En los últimos años, para numerosos jóvenes se ha vuelto una cuestión de militancia. En las marchas LGTBIQ en muchos países, los asexuales forman una columna embanderada en violeta, blanco, gris y negro. Tienen sus propios foros y salas de chat. Pero para las generaciones anteriores no ha sido tan fácil. Monjes, ascetas, sublimadores, artistas, ermitaños, han sido algunas de las etiquetas que los han cobijado. ¿Sería Franz Kafka asexual, envuelto en pasiones de letras de molde y dramas familares, quien nunca llegaba al encuentro íntimo, valiéndose de excusas infinitas? Él escribió en sus diarios: “El coito como castigo por la felicidad de estar juntos. Vivir en lo posible de manera más ascética que un soltero, esa es la única posibilidad para mí de soportar el matrimonio. ¿Pero ella?” ¿Entraría dentro de la lista el famoso científico -inventor de la corriente alterna- Nicola Tesla, a quien no se le ha conocido novia ni esposa, y que decía tener una gran aversión por el contacto humano?
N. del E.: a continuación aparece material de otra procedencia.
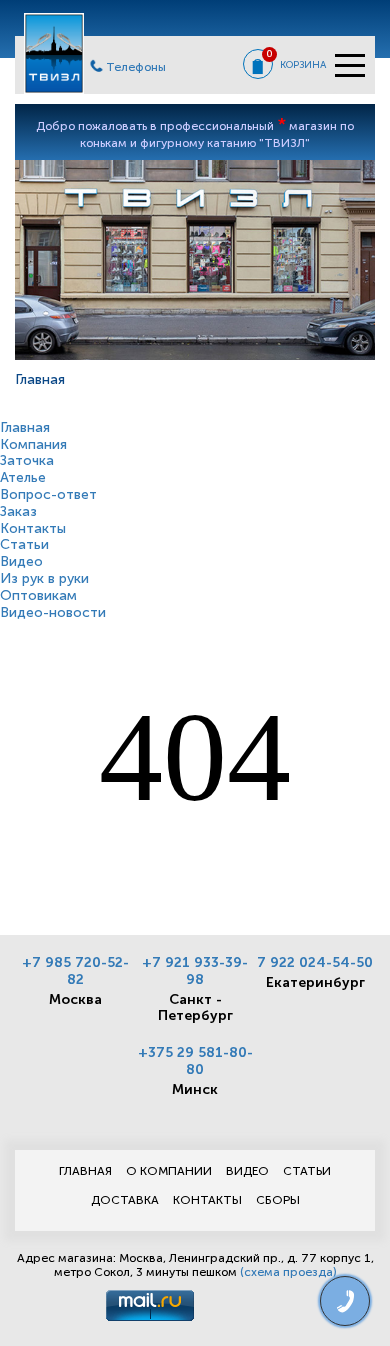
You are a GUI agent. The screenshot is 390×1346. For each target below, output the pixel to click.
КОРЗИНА (303, 65)
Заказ (18, 511)
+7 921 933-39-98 (195, 971)
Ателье (23, 477)
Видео (21, 561)
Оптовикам (38, 595)
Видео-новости (53, 612)
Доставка (125, 1200)
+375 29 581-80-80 (195, 1061)
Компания (33, 444)
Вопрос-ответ (48, 494)
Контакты (33, 528)
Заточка (27, 460)
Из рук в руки (44, 578)
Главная (25, 427)
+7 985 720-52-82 (75, 971)
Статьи (24, 544)
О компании (169, 1171)
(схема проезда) (288, 1272)
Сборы (278, 1200)
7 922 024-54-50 (315, 962)
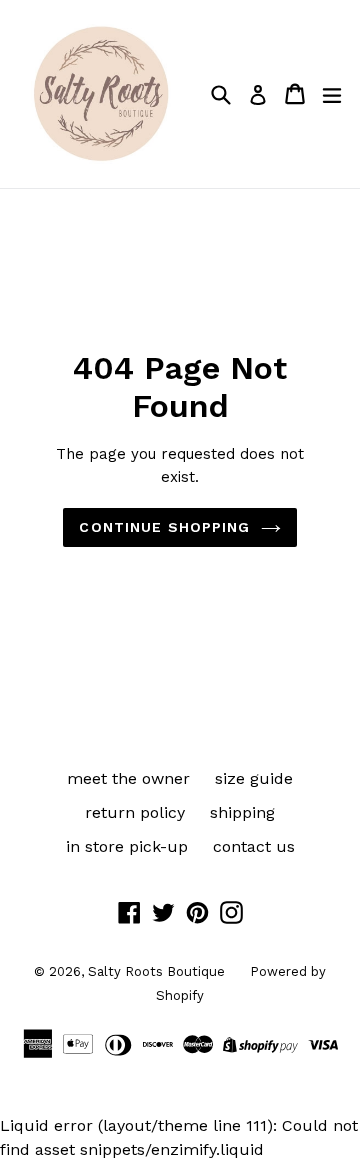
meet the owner (128, 778)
Ghedin relata un caso: “Ana trabaja desde hace años con el mismo grupo de personas. La mayoría de ellas está en pareja o han tenido hijos, todos la conocen por ser excelente compañera pero poco saben de su vida amorosa o sexual. “Respetan su intimidad”, y ella deja que los demás crean que tiene amoríos pasajeros pero nada más que eso, sin embargo ella aún es virgen y nunca ha sentido ganas de estar sexualmente con un hombre, es más, tiene esperanza de enamorarse de alguien que la comprenda y le dé el tiempo que necesita para dar el paso hacia el erotismo.”

“Muchos adultos asexuales todavía ignoran que la asexualidad es una forma de orientación sexual. Durante la adolescencia han tenido que afrontar sus propios cuestionamientos y los ajenos por ‘no ser como los demás’, comenta Ghedin. “Algunos sufrieron bullying por ser retraídos o por no seguir al grupo en las salidas y en los ‘enganches’ amorosos y sexuales; en realidad no sienten ganas de hacerlo ni han desarrollado habilidades de cortejo ni eróticas. Siendo adultos, la presión social a tener pareja, o por lo menos contactos eróticos, es muy fuerte, son los ‘solterones’ o ‘solteronas’, tímidos, ‘de sexualidad dudosa’ o ‘nenes de mamá’ que viven bajo el amparo familiar o del barrio que los contiene”.